The early lead schools dropped in activity in 2009. In 2009 Michigan was still the #1 participant in the dev list but a lot of increased participation was also coming from companies like LongSight and Unicon; participation from the other commercial affiliates (often using gmail.com addresses) was increasing as well.

In some ways, 2009-2011 was Sakai’s period of greatest risk as a community. A lot of things were trending downward and near the end of 2011 there was a very good chance that Sakai 2.9 would never see the light of day and it would be “last one out turn off the lights”.

The future of Sakai was originally planned to be a ground-up rewrite known as Sakai 3, however, this didn’t work out as planned and instead a brand new product known as Apereo Open Academic Environment (OAE) was developed. (OAE became a new type of learning platform based on social networking principles: sharing, co-editing, discovery and commenting upon content.)

But in 2012-13, there was a big turnaround with a redesigned Sakai 2.9 which included the brand new Lesson Builder tool.

Following that came consolidation with the tool-rich and innovative Sakai 10. Those who were still in the community put in a lot of effort – Michigan and Longsight were in really strong leadership positions. Other schools like Rutgers, NYU, Columbia, Duke, UNC, and others don’t show up in this dev list graph but they provided much of the money and developer talent to get us through Sakai 2.9 and Sakai 10.

Interestingly in the 2013-14 timeframe we see a couple of factors at work. First the 2102-13 sprint was over – we had Sakai 10. Here is a SlideShare I did that celebrated that moment:

The upcoming Sakai 11 release is the most important release for several years, however, aside from the addition of a responsive design, it is unique in that we are not expanding functionality as much as in the past: we are actually removing more code than we are adding and doing a bunch of UI rework in tools like Lessons, Gradebook and Portal. These more design-oriented activities tend not to cause lots of traffic on the dev lists.

Another interesting trend is that now that we have weekly developer team and teaching and learning meetings with up to 20 people regularly attending: the community is coordinating verbally and collectively in these meetings therefore less email is needed.

As we emerge into 2015, activity and commitment is very strong. The commercial affiliates (large and small) are a very important part of the community. Indiana and Stanford are quite low compared to earlier levels of participation. But something interesting is happening – some of the code that was traditionally the exclusive domain of Stanford or Indiana is now being maintained by the whole community. The interesting result is that the pace of development in those areas of the code base is increasing because now the whole community can move the code forward.

More community members are stepping forward to help because they know that they no longer assume that Indiana, Stanford and Co. will pick up the slack.

During 2011-2014 as the founding institutions slowly backed away, patches and bug fixes started to pile up. Now that the community has inherited the code-base and collective responsibility, the outstanding issues are rapidly being addressed. This is not meant as a criticism of the original partners, they built the core codebase that we all have and without them, we would have nothing. We are very much in their debt.

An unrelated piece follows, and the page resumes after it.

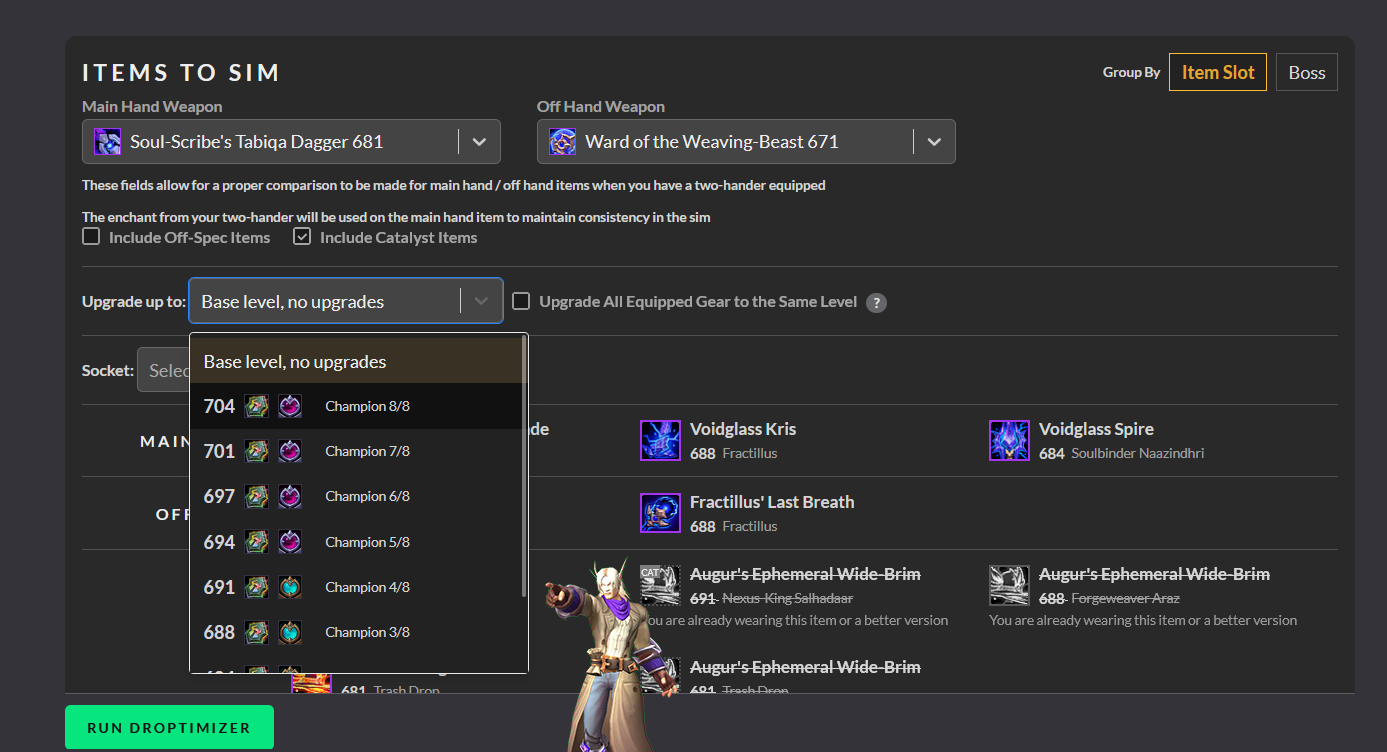Click the Soul-Scribe's Tabiqa Dagger item icon
The height and width of the screenshot is (752, 1387).
(x=107, y=142)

Looking forward, our community is solid and making lots of progress every single week. We have the luxury of putting a lot of effort into the UI and catching up with applying a backlog of local improvements from places like Oxford, Dayton, Columbia, NYU, Duke, Notre Dame, and UNC. These improvements are enriching our product. In addition, schools like Valencia, Murcia, Rutgers, and UCT are continuing to make strong direct contributions to the code base.

As we see Sakai 11 coming out with its new Morpheus responsive mobile-friendly portal and all of the user interface and performance improvements, I can see why Canvas sales people might be getting a little nervous and use a bit of FUD to try to scare you to switch now.